#### Objective:
Copy out the lines below word for word, leaving out the pictures.
* * *
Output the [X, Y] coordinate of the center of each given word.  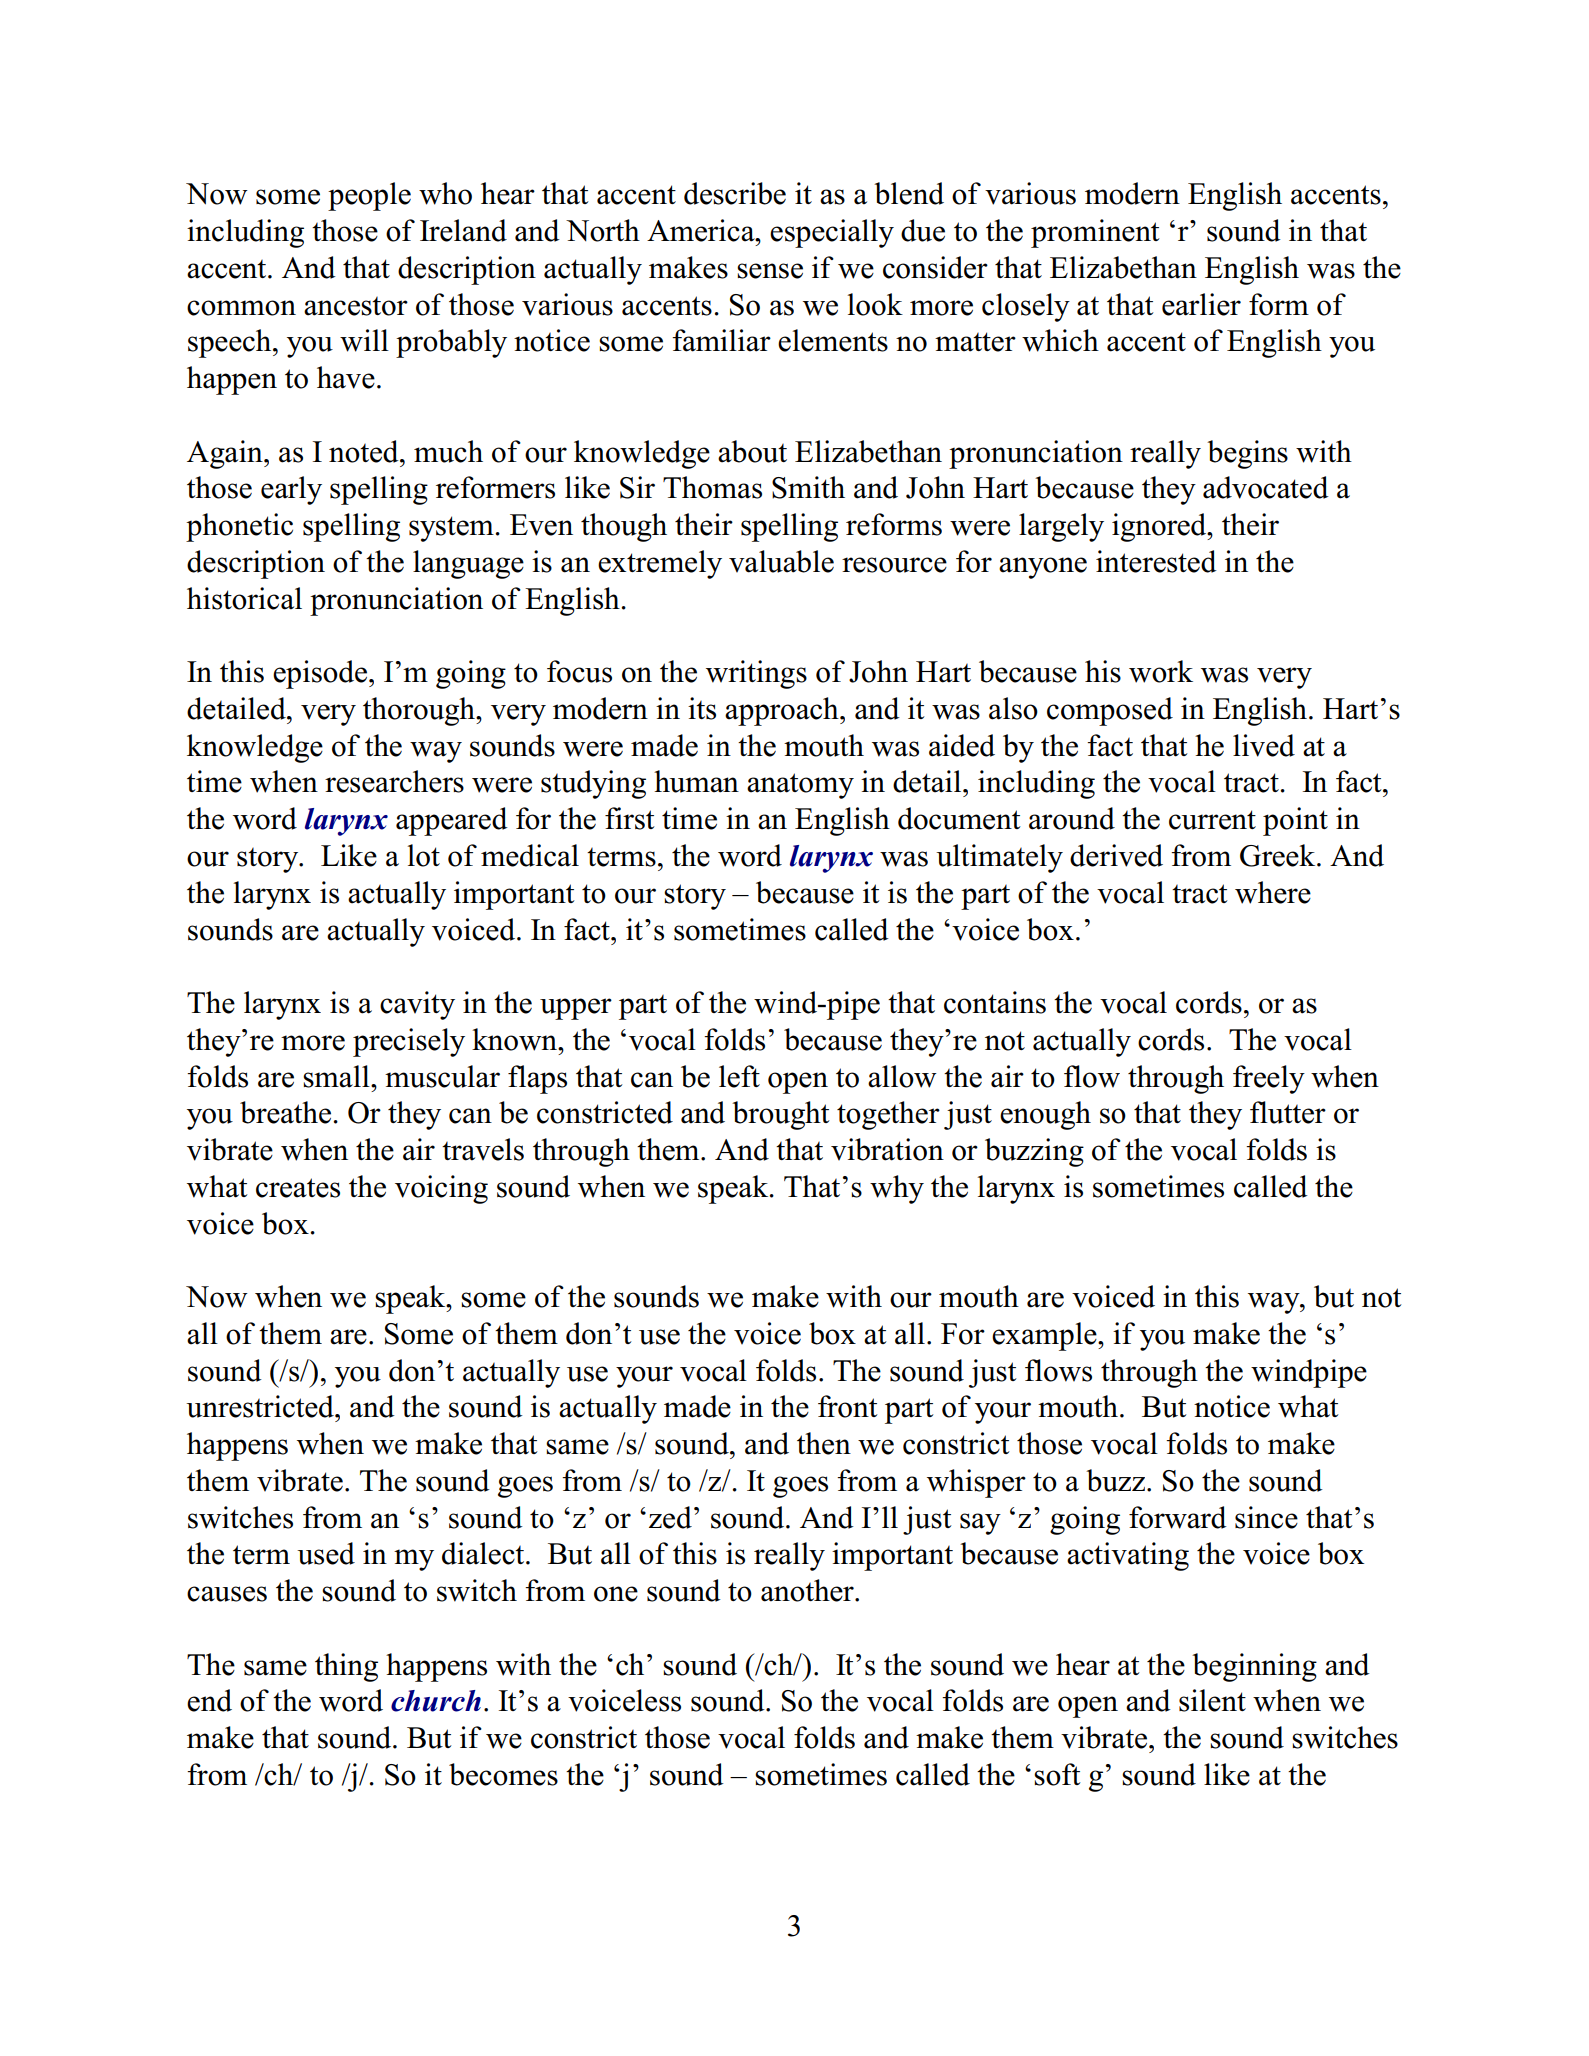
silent [1212, 1700]
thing [346, 1667]
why [897, 1189]
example [1045, 1336]
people [369, 196]
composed [1110, 711]
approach [783, 711]
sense [770, 271]
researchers [394, 781]
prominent [1095, 233]
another [808, 1590]
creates [298, 1188]
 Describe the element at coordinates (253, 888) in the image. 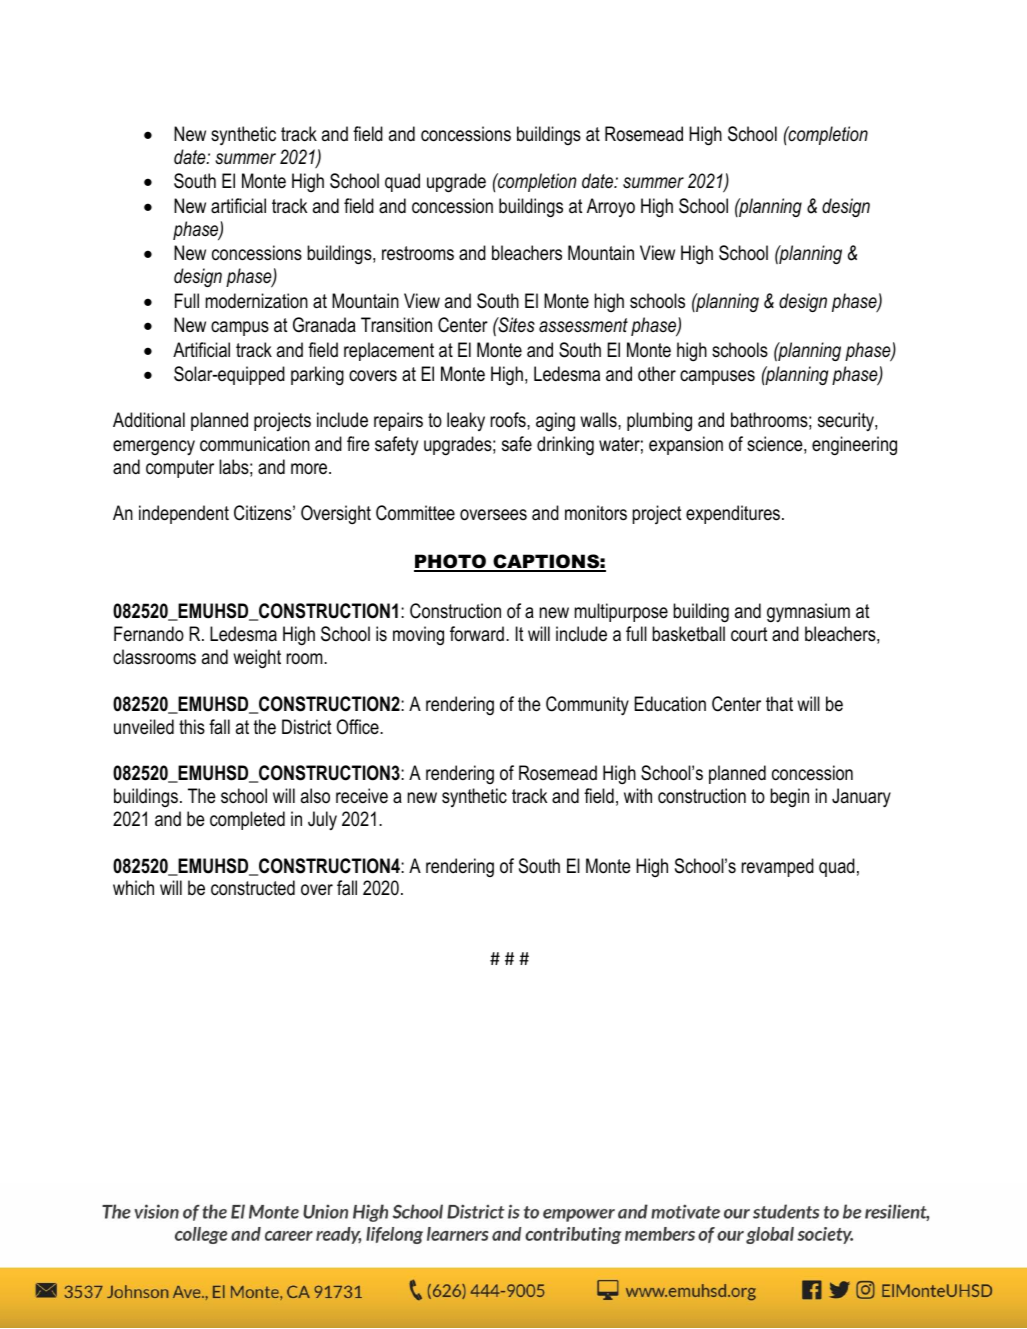

I see `constructed` at that location.
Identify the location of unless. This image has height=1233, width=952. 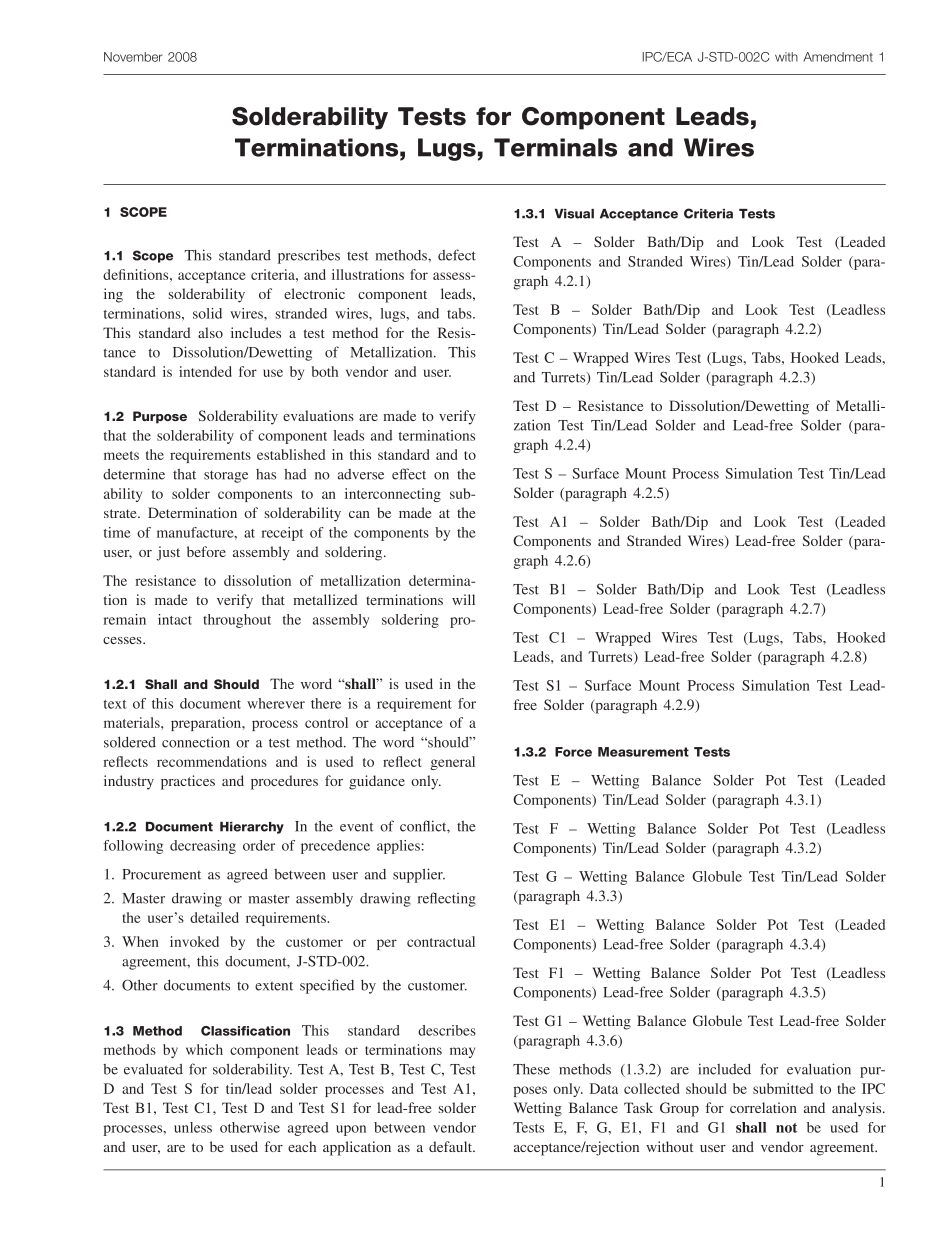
* * *
#### Written response:
Output the [X, Y] coordinate of the center of each given word.  
silent [1212, 1700]
thing [346, 1667]
why [897, 1189]
example [1045, 1336]
people [369, 196]
composed [1110, 711]
approach [783, 711]
sense [770, 271]
researchers [394, 781]
prominent [1095, 233]
another [808, 1590]
creates [298, 1188]
 Describe the element at coordinates (253, 888) in the image. 

I see `constructed` at that location.
Identify the location of unless. This image has height=1233, width=952. 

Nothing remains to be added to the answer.